ユキは人混みでのノイズを受け続けて頭痛が絶えないし、文化祭のための細かい準備もままならない。
「何もできないなんて、そんなことないよ。……むしろ、こうして一緒にいてくれるだけで、俺は助かるんだ」
シンは真剣な眼差しでユキを見つめる。
「……シンは、優しいね」
ユキはそう言いながら顔を伏せた。
彼女の黒髪が頬を隠して、表情が読めなくなる。
「優しいってわけじゃないさ。
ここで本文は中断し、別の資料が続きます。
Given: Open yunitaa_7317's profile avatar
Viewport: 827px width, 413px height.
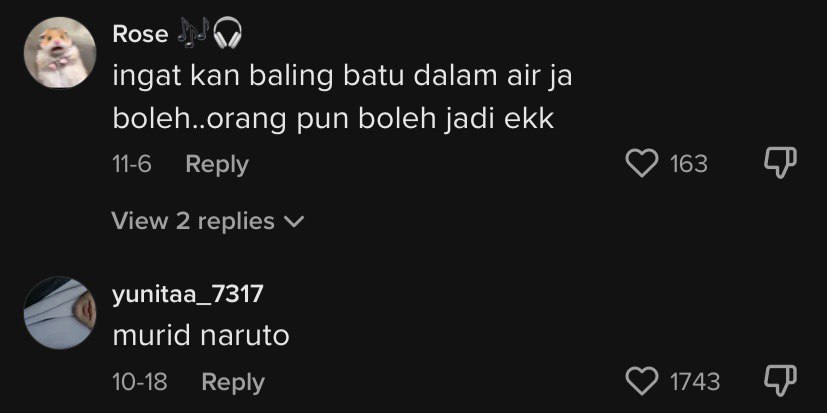Looking at the screenshot, I should (x=60, y=312).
……ただ、いつか俺が何も思い出せなくなっても、ユキがそばにいてくれたら……って、思うんだ」
シンは自分が馬鹿なことを言っていると自覚しつつ、それでも口にせずにはいられない。
記憶が飛んでいく恐怖を感じながら、彼は必死に何かにすがろうとしていた。
「……そば、に?」
ユキはまぶたを伏せ、微かな息を吐く。
胸の内には、読心で受け取ったシンの“不安”と“優しさ”が絡み合って伝わってくるはずだが、今の彼女は自分の感情がはっきり分からない。
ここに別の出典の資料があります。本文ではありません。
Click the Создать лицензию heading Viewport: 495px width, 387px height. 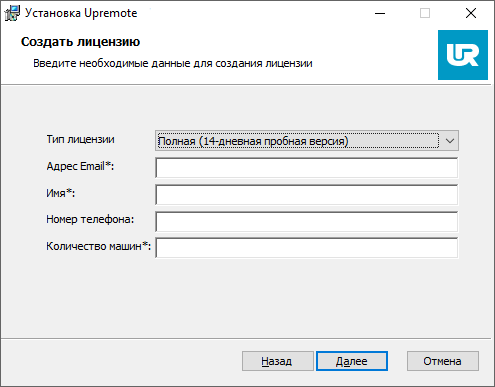(80, 42)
「うん。……でも無理はしなくていいんだ。ユキが辛いなら、俺……もっと努力するから」
「……何に努力するの?」
「え……と、その、忘れないようにメモするとか……。いや、わからないけど、何でも!」
シンの言葉にユキはほんの少しだけ、唇の端を震わせる。笑うでもなく、怒るでもない、曖昧な動き。
「……変な人」
「かもな……」
そうして二人は黙りこくったまま校門を出る。
互いに傷を抱えた者同士が、どうにもならない現実の中で寄り添おうとしている――そんなぎこちない空気が流れていた。
◇◇◇
校外の人気の少ない場所で、榎本真理がスーツ姿の男と向かい合っていた。
男は四十代前半ほどに見え、無機質な眼鏡をかけている。
研究施設の関係者だ。
「進捗はどうなっている?」
男は低い声で問う。
榎本は苦い表情で背筋を伸ばしながら、小さく息をつく。
「シンくんやユキさんは、もう限界に近い。これ以上は……」
「それを確かめるのが我々の任務だ。文化祭の日こそが絶好の機会だろう。彼らが能力を使う状況を用意して、データを収集する。それが最終段階だ」
「しかし、彼らが壊れてしまったら……」
榎本が声を震わせると、男は冷ややかに言い放つ。
「壊れるかどうか、それもデータだ。被験体としての役割をまっとうしてもらう。君も協力する義務があるだろう?」
「……わかっています。しかし……」
榎本は言葉を詰まらせる。
男は更に追い打ちをかけるように口を開く。
「抵抗するなら、過去の研究協力の件で君も責任を問われる。覚悟はできているんだろうな?」
「……はい」
榎本は小さく頷くしかない。
記憶を失いつつあるシン、感情を失いつつあるユキ。
その姿を目の当たりにしながらも、施設の指示に逆らえない――その葛藤が、彼女の胸に暗い影を落としていた。